Using the publishable key
Use pk_live for all read operations from client-side code. It is safe to bundle in browser JavaScript, React Native apps, or any publicly visible context.
// Safe — pk_live is read-only by default
const response = await fetch('https://api.ub.bitbros.in/api/data/products', {
headers: {
'x-api-key': 'pk_live_...'
}
});
const { data } = await response.json();
By default, pk_live is blocked from all write operations (POST, PUT, PATCH, DELETE). Attempting a write with only pk_live returns:
{ "success": false, "message": "Write blocked for publishable key" }
Enabling writes with pk_live
You can allow authenticated frontend users to write their own data by enabling Row-Level Security (RLS) on a collection. When RLS is on, pk_live writes are accepted — but only when the request also includes a valid user JWT in the Authorization header, and only for documents the user owns.
// pk_live write with RLS enabled — user must be logged in
const response = await fetch('https://api.ub.bitbros.in/api/data/posts', {
method: 'POST',
headers: {
'x-api-key': 'pk_live_...',
'Authorization': `Bearer ${userToken}`,
'Content-Type': 'application/json'
},
body: JSON.stringify({ title: 'My post', content: '...' })
});
See Row-Level Security for the full setup and behavior details.
Using the secret key
Use sk_live for all server-side operations: seeding data, admin scripts, serverless API routes, and any write that happens outside a user’s own browser session.
// Server-side only — never expose sk_live in client code
const response = await fetch('https://api.ub.bitbros.in/api/data/products', {
method: 'POST',
headers: {
'x-api-key': 'sk_live_...',
'Content-Type': 'application/json'
},
body: JSON.stringify({ name: 'Widget', price: 9.99 })
});
sk_live bypasses RLS entirely and always has full read and write access on all collections (except /api/data/users*, which is always blocked — use /api/userAuth/* instead).
Never include your sk_live key in frontend code, client-side JavaScript bundles, mobile apps, or any public repository. Treat it like a database password. If it is exposed, rotate it immediately from your project settings.

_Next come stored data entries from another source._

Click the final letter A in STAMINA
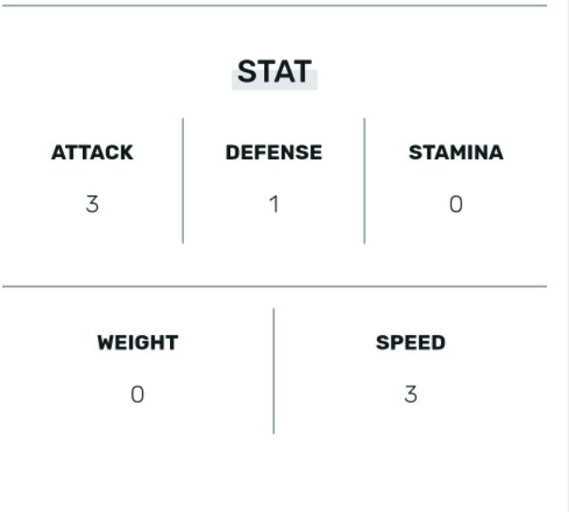The height and width of the screenshot is (512, 569). point(496,153)
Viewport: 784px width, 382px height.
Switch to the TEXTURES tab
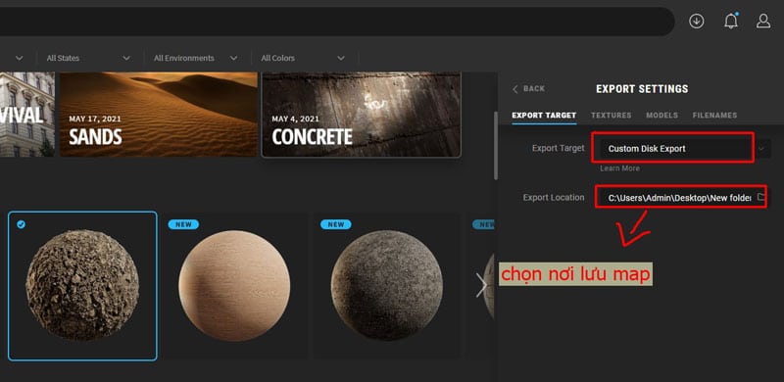tap(611, 116)
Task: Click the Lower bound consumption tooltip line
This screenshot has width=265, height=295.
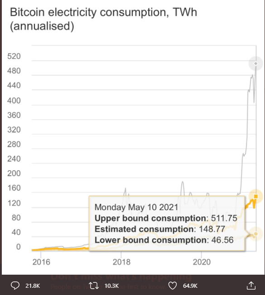Action: tap(164, 240)
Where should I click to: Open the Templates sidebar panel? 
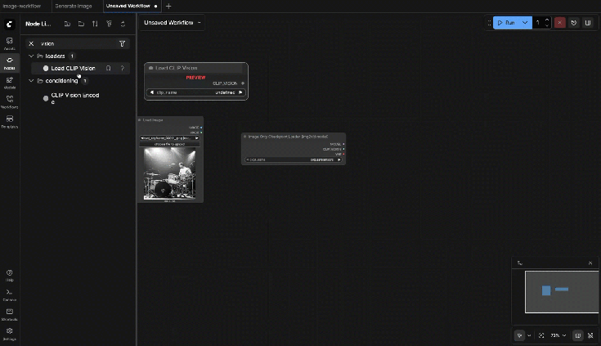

Environment variable pattern
Store your keys in environment variables and never commit them to source control:
# .env (add to .gitignore)
VITE_URBACKEND_KEY=pk_live_xxxxxx # safe to expose to the browser via VITE_
URBACKEND_SECRET=sk_live_yyyyyy # server-side only, never prefix with VITE_
// In your frontend code
const apiKey = import.meta.env.VITE_URBACKEND_KEY; // pk_live
// In your server/API route
const secretKey = process.env.URBACKEND_SECRET; // sk_live
Key behavior summary
| Scenario | Key | Token | Result |
|---|
| Read any collection | pk_live | Not required | Allowed |
| Write, RLS disabled | pk_live | Any | 403 blocked |
| Write, RLS enabled, no token | pk_live | Missing | 401 unauthorized |
| Write, RLS enabled, correct owner | pk_live | Matching userId | Allowed |
| Write, RLS enabled, wrong owner | pk_live | Different userId | 403 owner mismatch |
| Any write | sk_live | Not required | Allowed |
Access /api/data/users* | Any | Any | 403 blocked — use /api/userAuth/* |
A good rule of thumb: use pk_live for everything your users’ browsers do, and sk_live for everything your server does.